◆ ACTIVITY:
Using the data below, return every line that holds the word "Dock".

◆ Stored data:
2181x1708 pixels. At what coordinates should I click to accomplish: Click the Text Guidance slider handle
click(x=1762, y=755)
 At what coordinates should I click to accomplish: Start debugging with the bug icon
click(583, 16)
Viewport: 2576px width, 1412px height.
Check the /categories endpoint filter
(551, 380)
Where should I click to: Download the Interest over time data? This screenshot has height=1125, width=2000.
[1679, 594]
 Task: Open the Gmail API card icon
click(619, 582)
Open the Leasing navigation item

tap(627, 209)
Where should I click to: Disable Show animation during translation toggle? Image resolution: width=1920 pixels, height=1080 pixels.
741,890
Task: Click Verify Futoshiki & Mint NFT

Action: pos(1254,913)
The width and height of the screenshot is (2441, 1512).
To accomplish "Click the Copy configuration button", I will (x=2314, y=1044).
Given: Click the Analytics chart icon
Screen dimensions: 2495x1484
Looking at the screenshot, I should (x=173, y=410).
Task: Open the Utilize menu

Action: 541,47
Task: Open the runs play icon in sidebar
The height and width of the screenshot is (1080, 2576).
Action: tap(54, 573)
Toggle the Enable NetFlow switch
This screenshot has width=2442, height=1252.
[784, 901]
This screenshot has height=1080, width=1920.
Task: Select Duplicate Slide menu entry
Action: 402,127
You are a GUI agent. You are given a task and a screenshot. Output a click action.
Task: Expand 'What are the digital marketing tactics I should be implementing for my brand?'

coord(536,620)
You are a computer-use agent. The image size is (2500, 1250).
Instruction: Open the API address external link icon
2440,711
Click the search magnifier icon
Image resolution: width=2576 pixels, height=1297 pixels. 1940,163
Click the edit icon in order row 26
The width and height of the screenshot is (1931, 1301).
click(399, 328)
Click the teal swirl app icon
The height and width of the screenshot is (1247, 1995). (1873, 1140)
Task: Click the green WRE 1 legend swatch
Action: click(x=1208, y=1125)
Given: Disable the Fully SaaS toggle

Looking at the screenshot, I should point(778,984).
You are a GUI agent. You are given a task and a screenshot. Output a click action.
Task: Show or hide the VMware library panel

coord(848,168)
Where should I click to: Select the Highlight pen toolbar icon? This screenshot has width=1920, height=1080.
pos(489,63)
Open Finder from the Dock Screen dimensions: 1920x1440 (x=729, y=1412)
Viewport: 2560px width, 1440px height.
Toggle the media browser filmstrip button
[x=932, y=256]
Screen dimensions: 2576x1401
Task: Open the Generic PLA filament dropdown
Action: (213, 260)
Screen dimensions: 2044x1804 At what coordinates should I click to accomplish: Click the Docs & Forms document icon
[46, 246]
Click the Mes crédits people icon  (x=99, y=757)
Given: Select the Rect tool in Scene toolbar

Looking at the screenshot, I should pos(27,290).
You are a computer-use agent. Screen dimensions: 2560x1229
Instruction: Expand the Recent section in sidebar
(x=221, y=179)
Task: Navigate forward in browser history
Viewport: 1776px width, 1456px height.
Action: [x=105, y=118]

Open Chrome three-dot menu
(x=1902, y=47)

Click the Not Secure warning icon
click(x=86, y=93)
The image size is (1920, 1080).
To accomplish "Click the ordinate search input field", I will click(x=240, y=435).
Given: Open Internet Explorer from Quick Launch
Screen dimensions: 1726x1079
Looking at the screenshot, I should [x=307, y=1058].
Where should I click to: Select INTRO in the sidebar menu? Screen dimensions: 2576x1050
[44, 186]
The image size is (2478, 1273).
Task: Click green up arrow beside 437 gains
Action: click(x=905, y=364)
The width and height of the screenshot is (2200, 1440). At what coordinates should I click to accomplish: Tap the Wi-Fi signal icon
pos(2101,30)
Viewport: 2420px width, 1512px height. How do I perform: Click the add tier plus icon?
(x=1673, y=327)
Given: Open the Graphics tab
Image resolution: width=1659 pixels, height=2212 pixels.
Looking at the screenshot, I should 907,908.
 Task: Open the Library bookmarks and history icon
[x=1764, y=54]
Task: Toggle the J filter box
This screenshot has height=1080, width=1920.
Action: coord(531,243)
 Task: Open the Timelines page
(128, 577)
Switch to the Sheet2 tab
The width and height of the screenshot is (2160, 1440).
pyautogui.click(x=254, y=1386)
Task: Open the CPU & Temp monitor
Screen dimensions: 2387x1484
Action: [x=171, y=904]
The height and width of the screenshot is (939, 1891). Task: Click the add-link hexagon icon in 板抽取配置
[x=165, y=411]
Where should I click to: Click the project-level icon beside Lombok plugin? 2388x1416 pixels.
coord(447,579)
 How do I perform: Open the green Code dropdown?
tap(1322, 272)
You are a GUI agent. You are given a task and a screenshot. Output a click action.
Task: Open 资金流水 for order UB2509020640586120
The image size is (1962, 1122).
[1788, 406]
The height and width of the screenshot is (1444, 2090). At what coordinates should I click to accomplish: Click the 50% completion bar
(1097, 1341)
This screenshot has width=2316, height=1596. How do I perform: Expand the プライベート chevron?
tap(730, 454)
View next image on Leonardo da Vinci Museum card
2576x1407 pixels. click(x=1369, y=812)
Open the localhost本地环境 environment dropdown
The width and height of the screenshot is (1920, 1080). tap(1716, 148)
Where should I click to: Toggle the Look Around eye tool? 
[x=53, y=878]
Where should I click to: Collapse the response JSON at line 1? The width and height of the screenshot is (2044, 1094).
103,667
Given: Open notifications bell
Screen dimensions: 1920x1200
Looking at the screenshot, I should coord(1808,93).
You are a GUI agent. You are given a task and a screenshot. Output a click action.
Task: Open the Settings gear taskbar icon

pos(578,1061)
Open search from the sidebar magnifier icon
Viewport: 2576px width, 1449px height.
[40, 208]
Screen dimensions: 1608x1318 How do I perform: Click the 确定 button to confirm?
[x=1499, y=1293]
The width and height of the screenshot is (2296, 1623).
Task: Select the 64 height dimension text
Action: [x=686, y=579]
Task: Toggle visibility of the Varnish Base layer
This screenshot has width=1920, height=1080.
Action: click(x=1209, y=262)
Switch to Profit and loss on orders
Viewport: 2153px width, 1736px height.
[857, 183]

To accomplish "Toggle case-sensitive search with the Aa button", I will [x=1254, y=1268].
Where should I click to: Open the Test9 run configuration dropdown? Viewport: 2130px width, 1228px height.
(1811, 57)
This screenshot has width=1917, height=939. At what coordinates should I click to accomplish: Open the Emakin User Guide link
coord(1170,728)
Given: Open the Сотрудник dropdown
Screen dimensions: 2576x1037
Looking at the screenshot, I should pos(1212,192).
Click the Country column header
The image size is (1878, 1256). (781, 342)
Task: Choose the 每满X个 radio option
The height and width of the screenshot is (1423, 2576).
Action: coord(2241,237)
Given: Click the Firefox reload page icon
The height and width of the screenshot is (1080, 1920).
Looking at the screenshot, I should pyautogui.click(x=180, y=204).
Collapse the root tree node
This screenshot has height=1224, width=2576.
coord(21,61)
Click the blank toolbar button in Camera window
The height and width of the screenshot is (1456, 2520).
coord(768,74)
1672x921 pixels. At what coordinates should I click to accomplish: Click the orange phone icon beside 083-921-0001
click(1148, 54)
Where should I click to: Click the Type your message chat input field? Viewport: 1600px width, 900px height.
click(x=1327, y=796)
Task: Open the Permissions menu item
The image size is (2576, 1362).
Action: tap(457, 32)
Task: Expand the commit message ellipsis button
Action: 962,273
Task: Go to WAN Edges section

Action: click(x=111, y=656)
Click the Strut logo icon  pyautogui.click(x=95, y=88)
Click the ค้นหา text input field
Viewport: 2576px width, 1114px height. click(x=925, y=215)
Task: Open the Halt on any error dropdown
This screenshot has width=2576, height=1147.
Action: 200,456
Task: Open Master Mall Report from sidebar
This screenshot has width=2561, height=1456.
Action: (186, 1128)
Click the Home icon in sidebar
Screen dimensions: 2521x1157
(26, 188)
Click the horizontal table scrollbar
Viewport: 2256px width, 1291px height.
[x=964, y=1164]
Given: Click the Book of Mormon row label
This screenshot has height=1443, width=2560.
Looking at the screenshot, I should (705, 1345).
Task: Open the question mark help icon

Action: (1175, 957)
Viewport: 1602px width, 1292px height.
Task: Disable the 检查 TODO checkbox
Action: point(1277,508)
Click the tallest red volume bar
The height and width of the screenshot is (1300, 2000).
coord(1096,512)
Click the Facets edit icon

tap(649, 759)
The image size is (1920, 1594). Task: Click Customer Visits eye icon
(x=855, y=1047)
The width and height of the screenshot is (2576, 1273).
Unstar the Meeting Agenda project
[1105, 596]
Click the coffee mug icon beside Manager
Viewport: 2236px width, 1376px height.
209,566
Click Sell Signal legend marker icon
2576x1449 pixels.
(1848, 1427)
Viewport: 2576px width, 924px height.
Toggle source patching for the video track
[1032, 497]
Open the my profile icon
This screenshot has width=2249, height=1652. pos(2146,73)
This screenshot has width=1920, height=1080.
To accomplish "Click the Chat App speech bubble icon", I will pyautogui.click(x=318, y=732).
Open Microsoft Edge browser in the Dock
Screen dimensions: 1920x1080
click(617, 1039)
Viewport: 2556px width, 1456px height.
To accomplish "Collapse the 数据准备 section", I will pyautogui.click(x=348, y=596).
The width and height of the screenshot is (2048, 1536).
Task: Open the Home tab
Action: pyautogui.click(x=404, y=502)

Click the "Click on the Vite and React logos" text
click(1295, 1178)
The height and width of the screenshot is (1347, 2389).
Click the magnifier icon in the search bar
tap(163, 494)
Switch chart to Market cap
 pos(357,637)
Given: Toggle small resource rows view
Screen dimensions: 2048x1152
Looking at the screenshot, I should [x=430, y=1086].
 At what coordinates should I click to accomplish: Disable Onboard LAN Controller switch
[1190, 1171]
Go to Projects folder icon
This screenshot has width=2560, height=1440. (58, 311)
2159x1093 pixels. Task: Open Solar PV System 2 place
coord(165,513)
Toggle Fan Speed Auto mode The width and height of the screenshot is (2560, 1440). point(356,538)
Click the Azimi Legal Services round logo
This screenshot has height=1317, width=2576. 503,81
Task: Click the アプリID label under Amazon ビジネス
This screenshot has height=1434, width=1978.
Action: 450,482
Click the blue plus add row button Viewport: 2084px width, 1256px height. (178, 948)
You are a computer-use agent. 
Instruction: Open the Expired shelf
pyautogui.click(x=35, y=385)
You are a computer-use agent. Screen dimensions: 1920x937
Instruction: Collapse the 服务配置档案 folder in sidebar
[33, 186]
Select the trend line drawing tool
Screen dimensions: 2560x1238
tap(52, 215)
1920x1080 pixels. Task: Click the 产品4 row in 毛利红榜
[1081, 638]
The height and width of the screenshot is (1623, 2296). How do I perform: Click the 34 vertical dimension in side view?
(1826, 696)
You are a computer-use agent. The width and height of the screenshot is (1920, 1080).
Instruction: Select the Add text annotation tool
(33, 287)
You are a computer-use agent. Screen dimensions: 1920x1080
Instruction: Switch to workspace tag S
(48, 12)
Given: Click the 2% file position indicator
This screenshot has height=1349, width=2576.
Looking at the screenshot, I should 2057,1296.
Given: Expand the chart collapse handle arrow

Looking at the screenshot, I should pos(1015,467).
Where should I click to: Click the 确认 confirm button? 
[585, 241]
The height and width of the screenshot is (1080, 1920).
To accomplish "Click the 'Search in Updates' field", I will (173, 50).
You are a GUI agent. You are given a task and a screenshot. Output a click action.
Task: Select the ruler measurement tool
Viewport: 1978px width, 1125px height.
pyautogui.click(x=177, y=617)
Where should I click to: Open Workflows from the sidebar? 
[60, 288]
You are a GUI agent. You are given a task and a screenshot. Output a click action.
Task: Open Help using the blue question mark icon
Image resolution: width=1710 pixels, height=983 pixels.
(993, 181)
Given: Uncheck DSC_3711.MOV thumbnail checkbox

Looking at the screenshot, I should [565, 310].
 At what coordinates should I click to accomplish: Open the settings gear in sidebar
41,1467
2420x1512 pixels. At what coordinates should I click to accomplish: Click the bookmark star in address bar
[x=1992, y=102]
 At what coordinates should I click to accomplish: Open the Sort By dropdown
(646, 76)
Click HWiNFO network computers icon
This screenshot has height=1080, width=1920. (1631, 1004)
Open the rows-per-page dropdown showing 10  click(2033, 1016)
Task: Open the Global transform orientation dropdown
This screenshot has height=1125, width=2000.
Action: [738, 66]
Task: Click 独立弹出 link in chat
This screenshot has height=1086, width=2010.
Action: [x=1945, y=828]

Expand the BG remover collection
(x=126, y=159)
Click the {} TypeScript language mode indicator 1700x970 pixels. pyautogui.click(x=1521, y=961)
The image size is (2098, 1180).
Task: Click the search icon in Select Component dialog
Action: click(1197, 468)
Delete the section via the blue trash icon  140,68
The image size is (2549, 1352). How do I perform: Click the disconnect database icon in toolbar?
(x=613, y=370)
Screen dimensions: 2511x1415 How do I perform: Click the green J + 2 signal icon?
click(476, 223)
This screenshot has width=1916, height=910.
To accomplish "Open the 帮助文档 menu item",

◆ RESPONSE TO THE EXERCISE:
Open Finder from the Dock Screen dimensions: 1920x1440 (x=729, y=1412)
Open Microsoft Edge browser in the Dock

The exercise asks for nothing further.